Time Machine Day Two: Expanding the Possible

November 12, 2018 Marla Rosner

After two full days of talks and panels from some of the most innovative minds out there, Time Machine 2018 has officially come to an end. If you missed anything, don’t worry—sign up here to receive monthly thought leadership emails and get the first announcements about Time Machine 2019.

In the meantime, though, here’s everything to need to know from day two of Time Machine. (Read the recap of Day 1.)

String theorist and novelist Tasneem Zehra Husain started the day with the assertion, “Possible, to me, seems like a very elastic term.” There is so much in the universe we are still discovering, she explained, right down to the very nature of spacetime, that our definition of “possible” must always be evolving.

On her heels were three speakers giving more concrete examples of the newest innovations of the possible. Aric Zurek, Director of Aftermarket Products and Services for Flowserve, profiled the changes he’s seen in the oil and gas and power industries. These industries tend to move slower than the average due to safety concerns, he said, but new product adoption is still happening faster than ever.

Next, Jordan Hefferan, GE Aviation’s Director of Digital Services, shared his vision of using aircraft data to reach a point where there is no such thing as unplanned downtime. Then SparkCognition’s Principal Product Manager for DeepNLP, Jaidev Amrite, shed some light on how technologies like natural language processing are enabling this elimination of downtime.

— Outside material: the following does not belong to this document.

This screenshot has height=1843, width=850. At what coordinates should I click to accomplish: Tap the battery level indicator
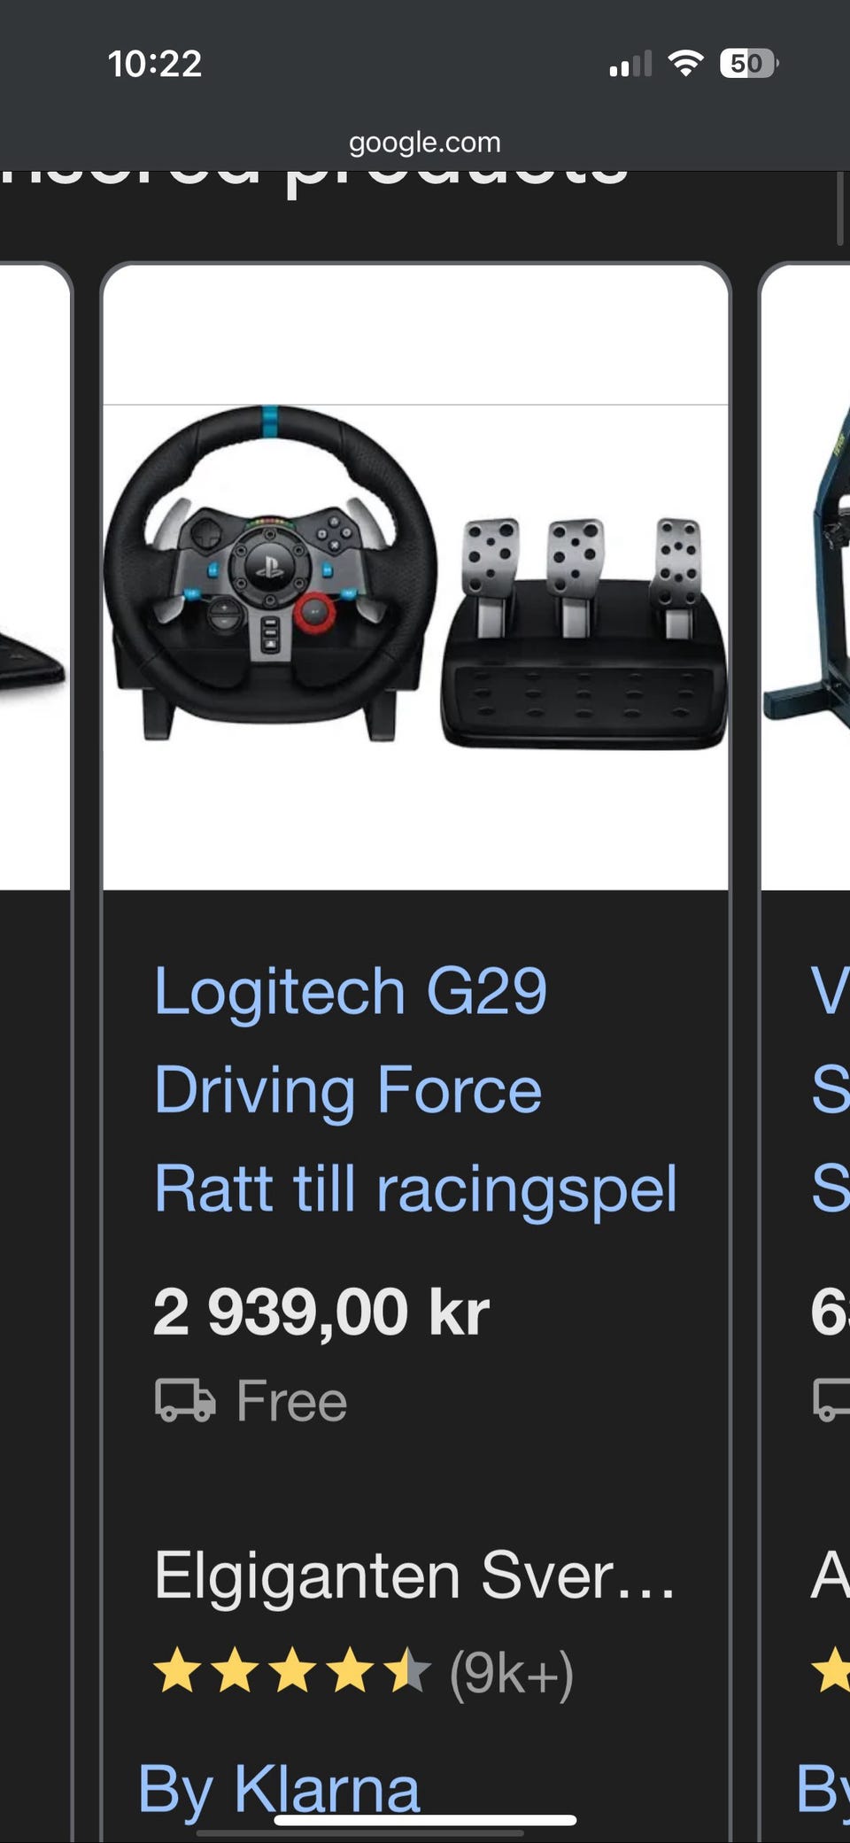coord(749,63)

There was also discussion of how AI fits into more unusual or artistic disciplines. Anna Chaney, Data Scientist at Watson Applied Research, demonstrated how AI is creating art—and discussed the accompanying concerns of ownership—before playing an original composition from Watson Beat for the audience. Todd Young, Founder and CEO of Ballogy, explained how watching his son struggle to measure progress in basketball inspired him to create an app that lets young athletes the world over have access to training and metrics. Then Richard Garriott de Cayeux, CEO and Co-Founder of Portalarium, sat down with SXSW Chief Programming Officer Hugh Forrest to explain why video games still have a long way to go in terms of AI, and why they could be the perfect test ground for AI research.

CEO and Co-Founder of Bloomfield Robotics Tim Mueller-Sim took the stage next, telling audiences how robotics could increase efficiency in agricultural land use and productivity, and help meet the needs of a growing human population. Once he’d made the audience good and hungry, it was time to adjourn for lunch.

Vishal Lall, Senior VP and CSO for HPE, kicked off the second half of the day with a session on edge computing, explaining that 75% of data will be generated at the edge by 2022, and that new infrastructure and software architecture need to be created to adapt to this reality. Senior VP and Chief Digital Officer of Apergy, Ali Raza, then showed attendees how Apergy is bringing new value to its customers with data analysis, failure prediction, and the “AI oilfield.”

The following talk moved onto a different topic entirely, as Kristopher Gasteratos, Founder and President of Cellular Agriculture Society, discussed the environmental problems associated with meat production, and how CAS is working to make artificially produced meat available to consumers by the mid-2020s.

The next theme of the day was cybersecurity. With Austin Business Journal Technology Reporter Mike Cronin moderating, Cody Pierce, Principal Product Manager of Rapid7, and Pedram Amini, CTO of InQuest, explained how to ensure white hats keep the advantage against cyber threats. Their points included intentional evolution, access to data, and deterrence strategies. Then Bryan Lares, Director of Product Management at SparkCognition, demonstrated how AI solutions like DeepArmor are meeting these needs.

Following these up was Boeing CIO Ted Colbert. He walked the audience through the future possibilities for the field of aviation, including AI-designed aircraft, sensor-driven insights across supply chains, and better maintenance to avoid flight delays.

The final topic of the day was AI policy on an international scale. Elsa Kania, Adjunct Fellow at the Center for a New American Society, posed the question of whether China is now leading in the race for AI. Looking at the metrics, she concluded that the U.S. may still have an advantage for now, but it won’t last without some major catching up. She was then joined on stage by SparkCognition Founder and CEO Amir Husain, Co-Founder of Global Space Ventures Laetitia Garriott de Cayeux, and moderator Kaveh Waddell, AI and Robotics Reporter for Axios. Together, they discussed what steps, the U.S. needs to take to maintain a lead in AI and scientific innovation.

SparkCognition CEO Amir Husain then closed out the conference, with a talk on the emerging possibilities of AI and the expectations we’ve placed on it. “There’s the initial discourse that AI will solve every problem, and then the reaction that it’s a fraud. The truth is somewhere in the middle,” he argued. AI will certainly solve many if not most problems, but it won’t be next year, or in Q1.

“Therefore,” he concluded, “the greatest discovery that man has ahead of himself is some patience.”

Thank you to everyone who attended or supported us, and we can’t wait to see you all next year!